相続放棄をした人は、法律上そもそも相続人ではなかったという扱いになるのです。
相続放棄前、次郎さんの法定相続人は、配偶者と第1順位の娘でした。しかし、子である和美さんが相続放棄をすると、第1順位の子がいなかったことになるため、相続人が第2順位、第3順位と移っていくことになります。
次郎さんのご両親はすでに他界していたので、相続人は第3順位である次郎さんのきょうだいになります。次郎さんには兄が1人いましたが、兄も他界していて、その子どもたち(正子さんからみると義理の甥・姪)が代襲相続人となります。
正子さんは、甥と姪に事情を説明し、相続放棄の手続きをしてもらいました。そうしなければ、甥と姪は叔父さんの事業の借金を背負わされていたかもしれません。いや、もしかしたら「借金はいらないけど、財産をくれ!」などと無謀な申し出をしてきた可能性もあるでしょう。
保険は相続財産に含まれない
今回のケースは、比較的早くに借金の存在に気づけたため、相続放棄の手続きをすることができました。しかし実際には、借金が見つかったときには、すでに相続放棄の期限が切れているという人もいらっしゃいます。

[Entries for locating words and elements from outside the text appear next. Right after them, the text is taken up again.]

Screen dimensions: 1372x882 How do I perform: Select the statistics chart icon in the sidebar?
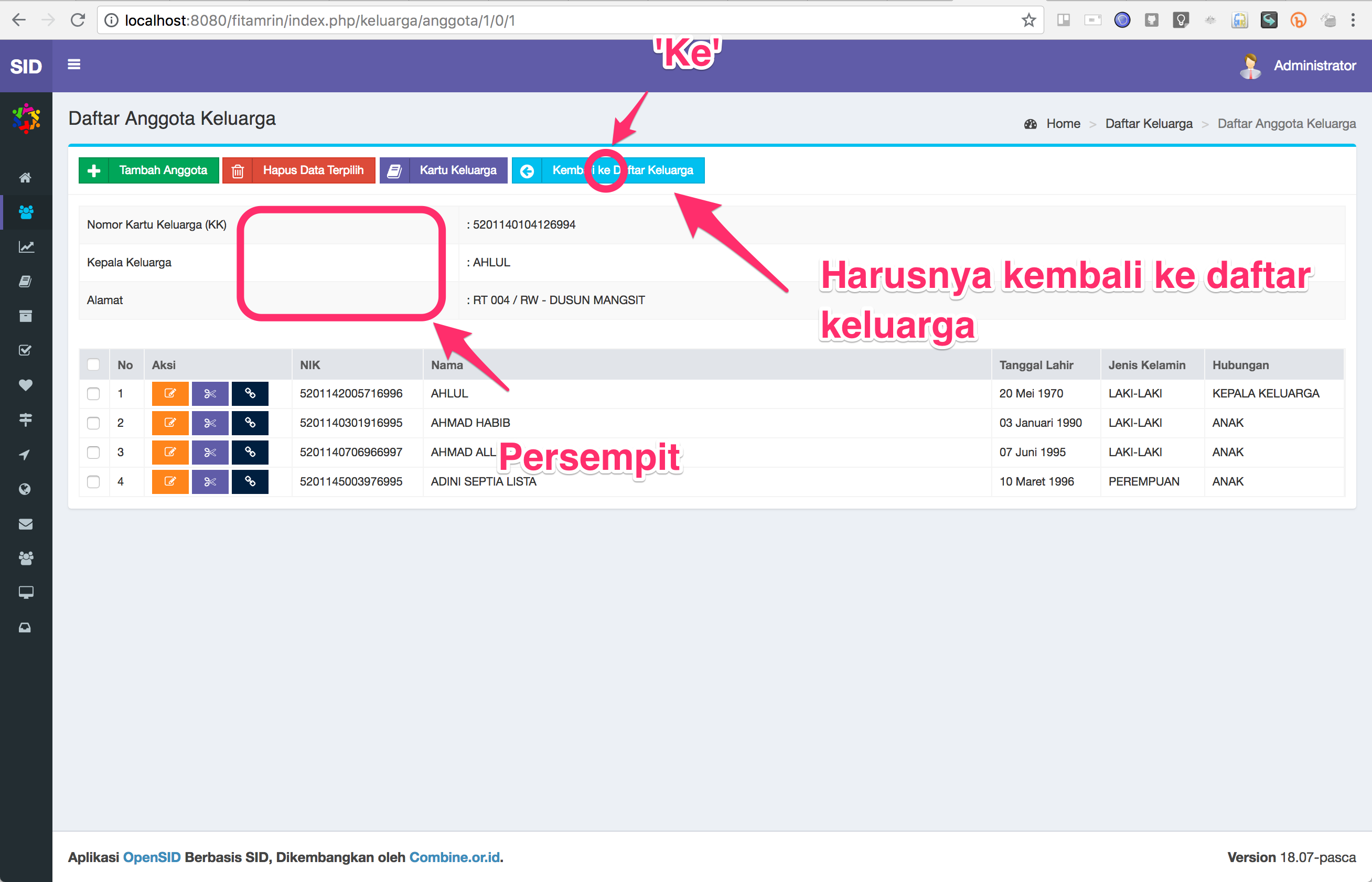[26, 247]
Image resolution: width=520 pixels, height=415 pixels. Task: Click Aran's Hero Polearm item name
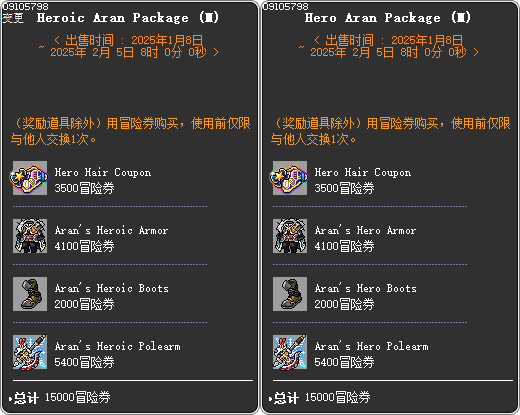click(372, 346)
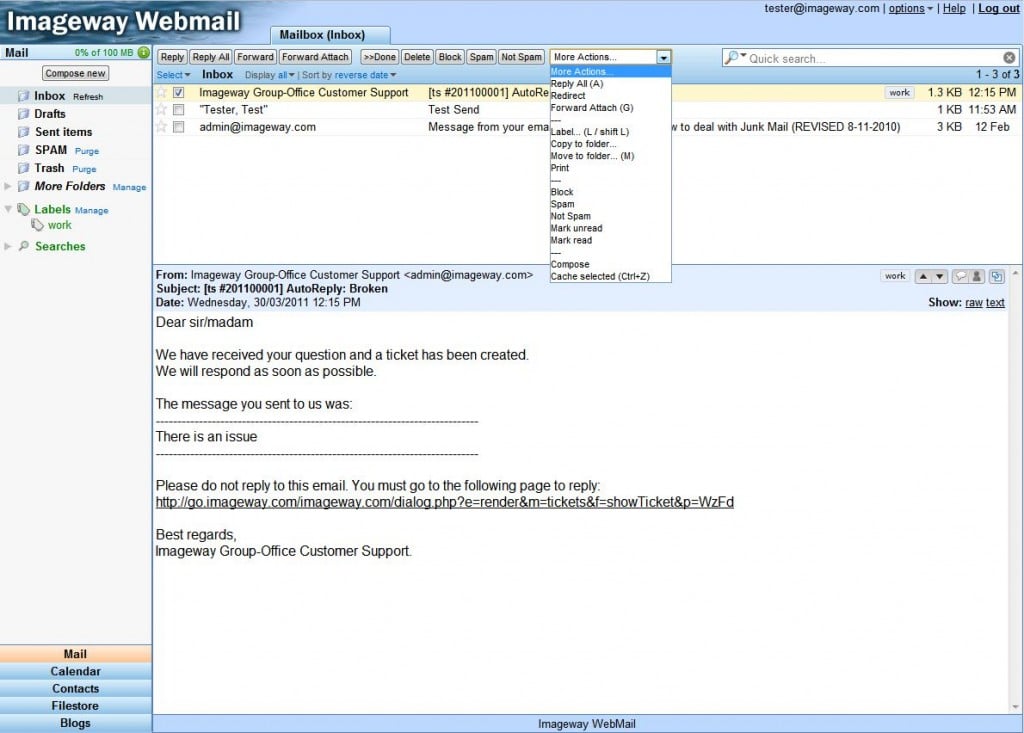1024x733 pixels.
Task: Open the Select dropdown above the message list
Action: click(x=173, y=74)
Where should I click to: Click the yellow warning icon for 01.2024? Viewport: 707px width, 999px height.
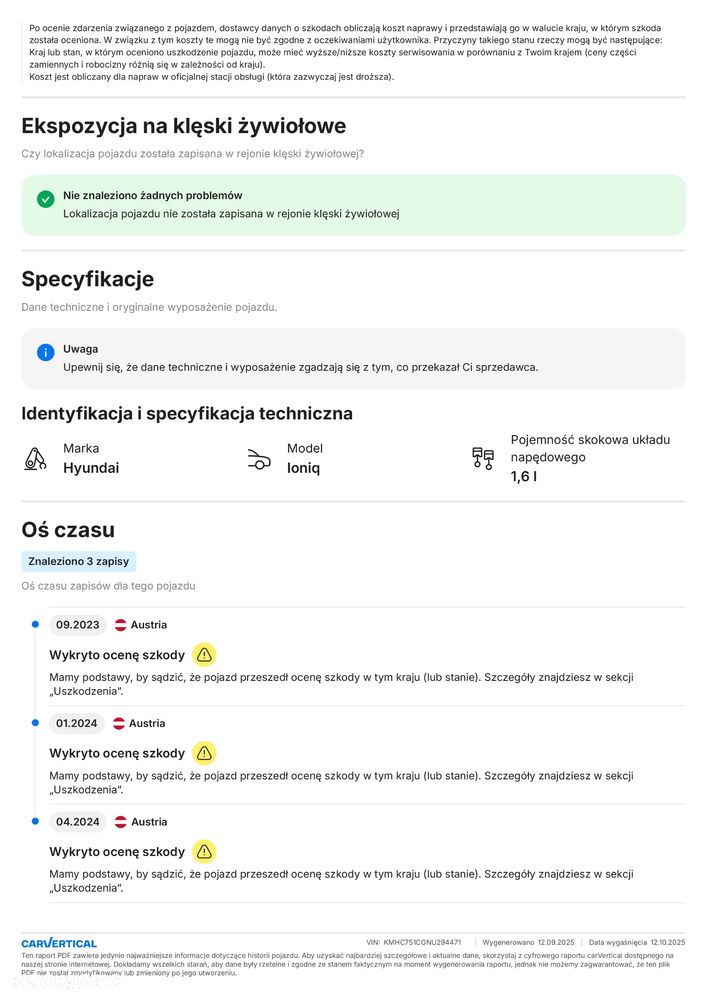pos(204,753)
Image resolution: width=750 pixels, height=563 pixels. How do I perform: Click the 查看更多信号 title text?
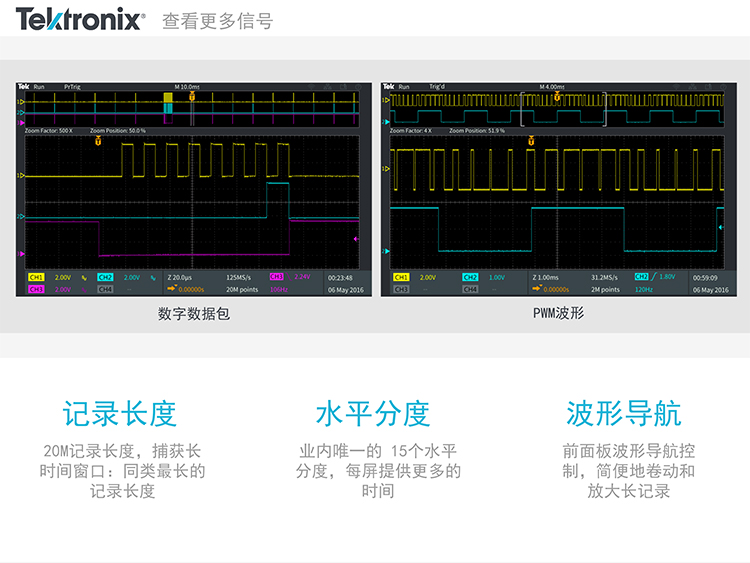coord(217,21)
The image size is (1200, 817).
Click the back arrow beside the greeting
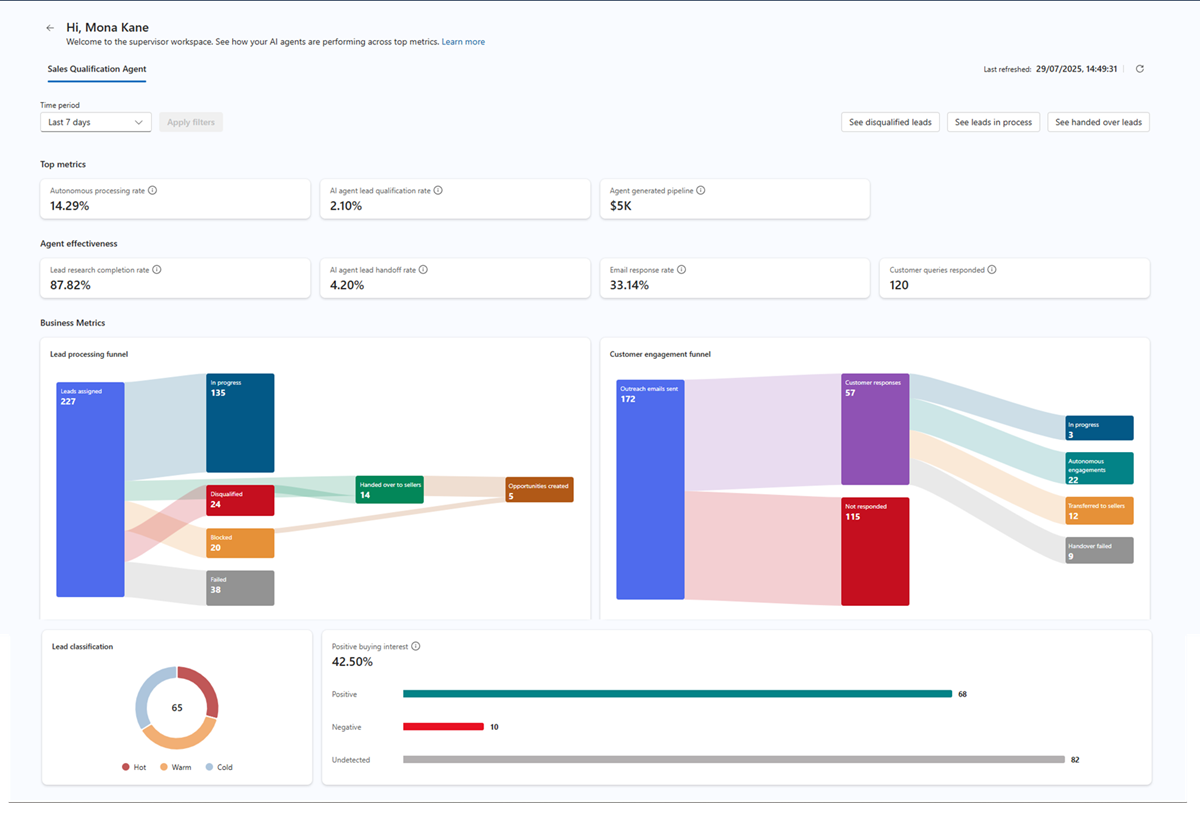[x=50, y=28]
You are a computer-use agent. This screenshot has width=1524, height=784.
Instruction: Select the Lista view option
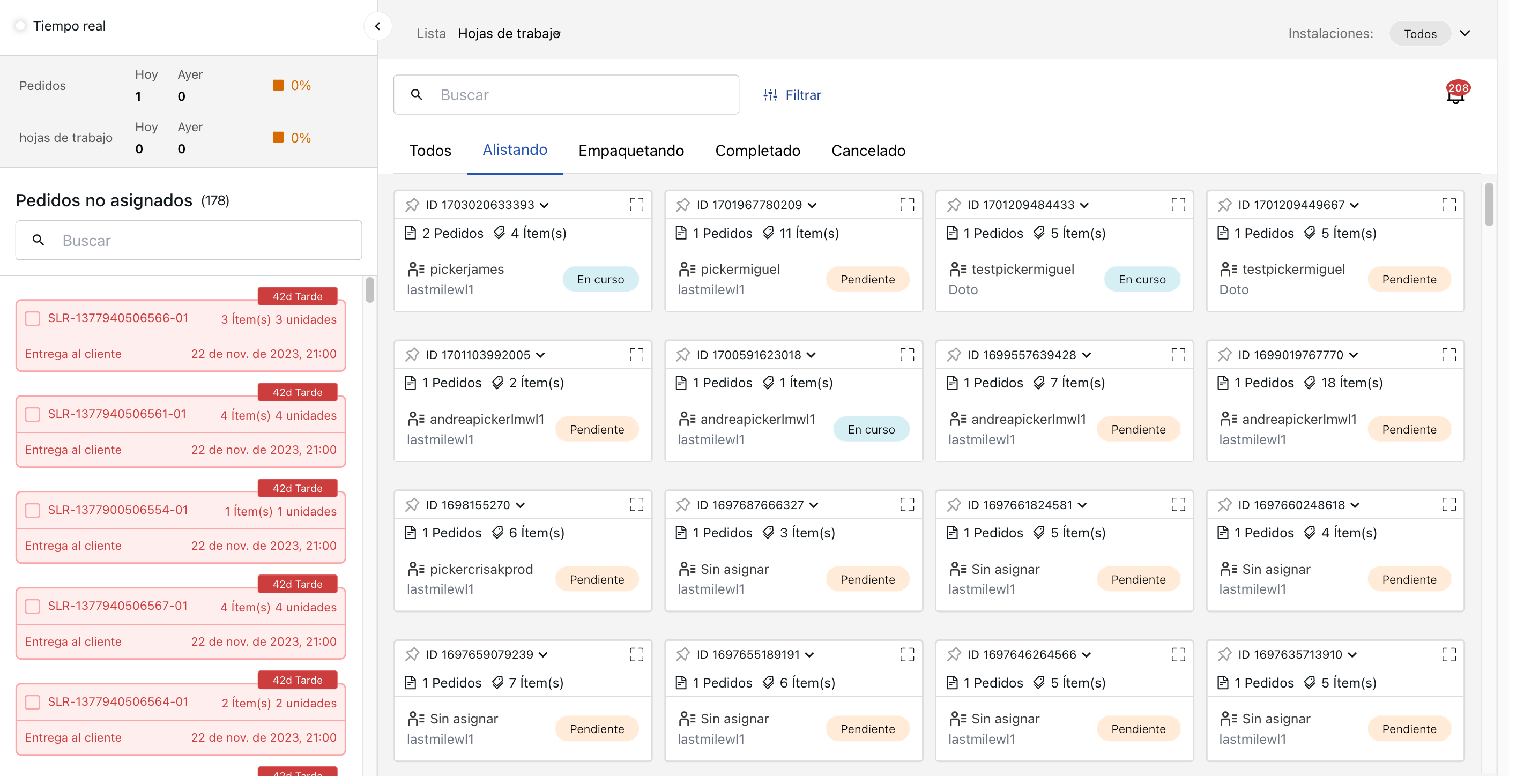pos(432,33)
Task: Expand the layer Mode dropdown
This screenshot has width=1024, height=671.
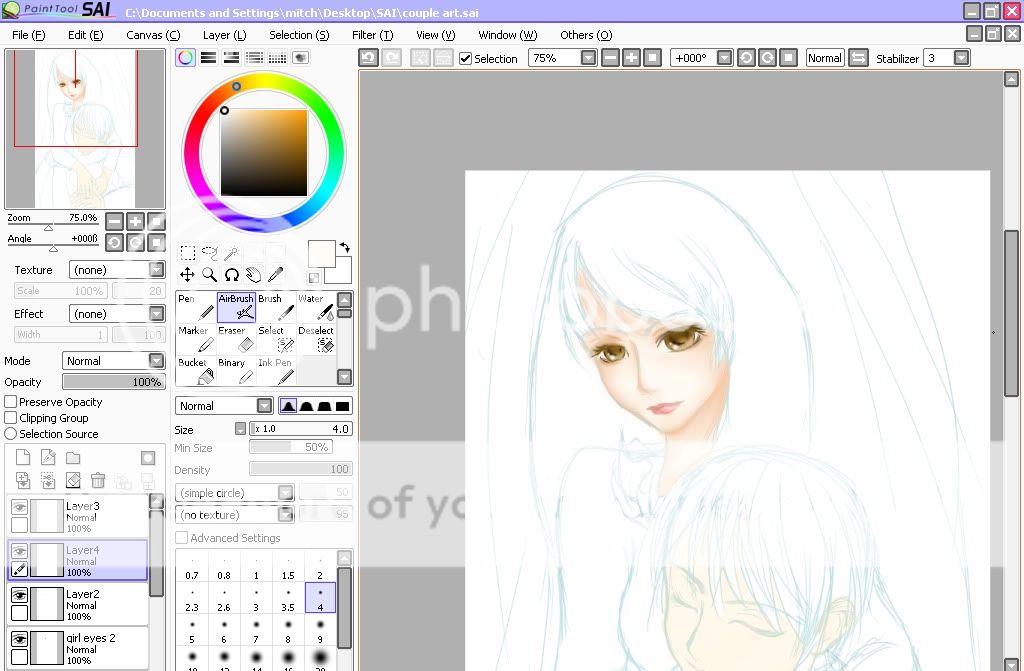Action: pos(156,361)
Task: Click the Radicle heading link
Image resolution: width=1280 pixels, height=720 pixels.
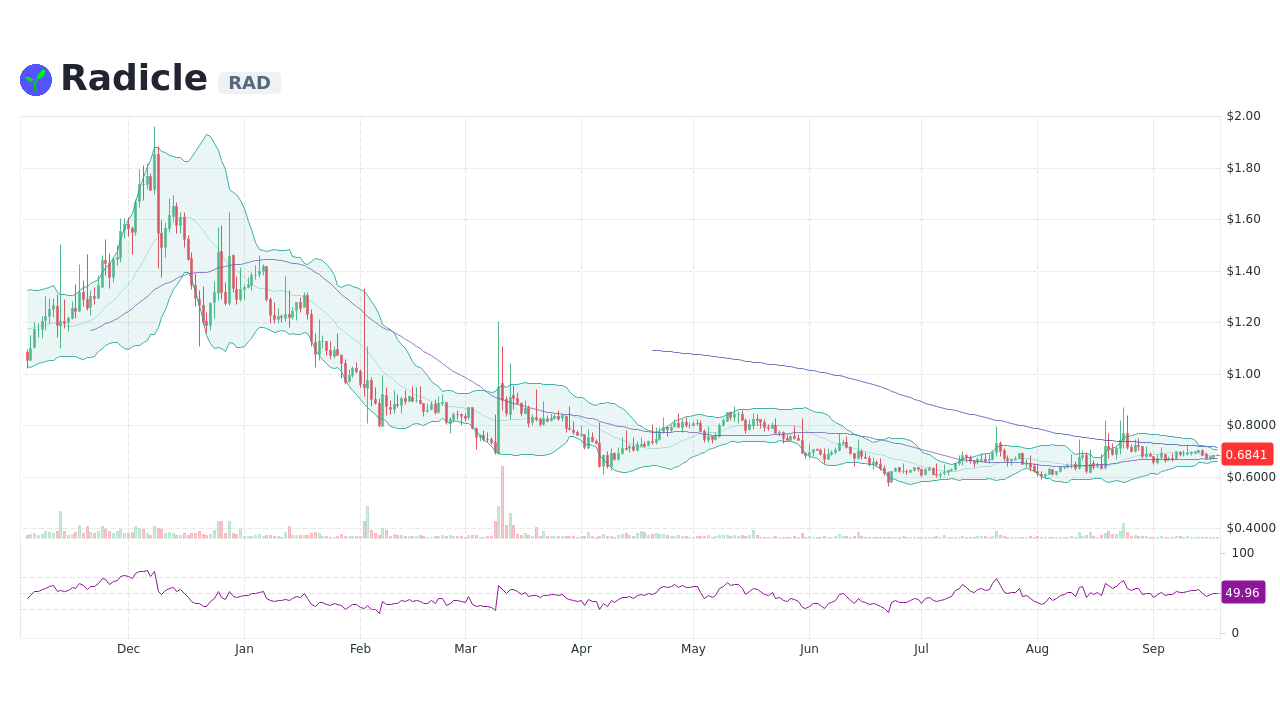Action: pyautogui.click(x=134, y=77)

相続放棄の期限は、相続開始を知った日から3か月以内です。
借金があったとしても、たとえば住宅ローンなどの場合は「団体信用生命保険」といって、借金をしている人が亡くなるとローンが消滅する保険に加入しているケースが多いです。このような保険に加入していれば、家族が借金で困ることはありません。
次郎さんも、借金返済に充てられるくらいの生命保険に加入してくれていたら……。ちなみに、相続放棄をした場合でも、生命保険金を受け取ることができます。法律上、生命保険金は相続財産ではないからです。
少なくとも、借金がある人は、その存在をちゃんと家族に伝えておいていただきたいと思います。